We already have the slope of the tangent line, which is f'(2) = 24. To find the y-intercept, we substitute the coordinates of the point (2, 28) into the equation y = mx + b:
28 = 24(2) + b
Solving for b, we have:
28 = 48 + b
b = 28 - 48
b = -20
Therefore, the equation of the tangent line to the curve y = 9x^2 - x^3 at the point (2, 28) is:
y = 24x - 20.
To find the derivative of a function and use it to find the equation of the tangent line to the curve, follow these steps:
Step 1: Find the derivative of the function f(x) = 9x^2 - x^3. This will give you the slope of the tangent line.
To find the derivative, you can use the power rule for derivatives. The power rule states that if you have a term of the form x^n, the derivative is given by nx^(n-1).
For f(x) = 9x^2 - x^3, apply the power rule to each term:
f'(x) = 2(9x^(2-1)) - 3x^(3-1)
= 18x - 3x^2
Step 2: Evaluate the derivative at x = 2 to find f'(2). This will give you the slope of the tangent line at the point (2, 28).
Substitute x = 2 into the derivative expression:
f'(2) = 18(2) - 3(2^2)
= 36 - 12
= 24
So, f'(2) = 24.
Step 3: Use the point-slope form of the equation of a line to find the equation of the tangent line at the point (2, 28). The point-slope form is given by y - y1 = m(x - x1), where (x1, y1) is a point on the line and m is the slope.

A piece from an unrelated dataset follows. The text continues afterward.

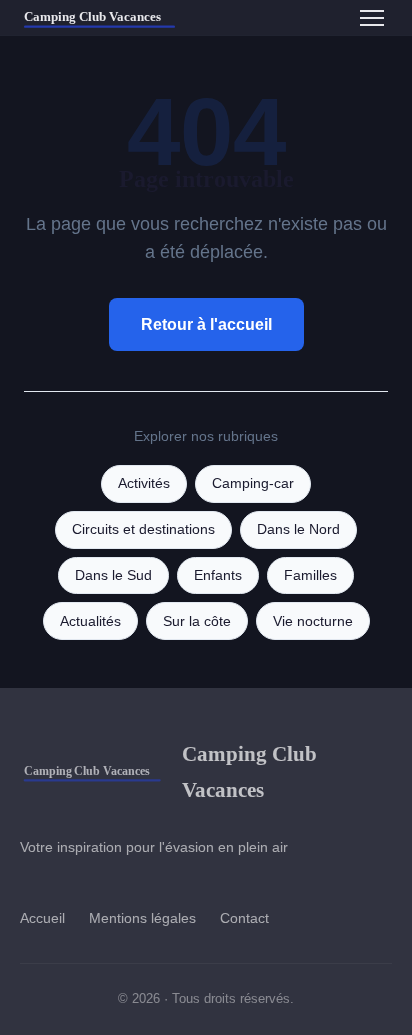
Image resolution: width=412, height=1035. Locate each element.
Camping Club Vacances (249, 771)
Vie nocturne (313, 621)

Let's substitute the point (2, 28) and the slope f'(2) = 24 into the point-slope form:
y - 28 = 24(x - 2)
Simplifying the equation:
y - 28 = 24x - 48
Rearranging the equation to slope-intercept form (y = mx + b):
y = 24x - 20
So, the equation of the tangent line to the curve y = 9x^2 - x^3 at the point (2, 28) is y = 24x - 20.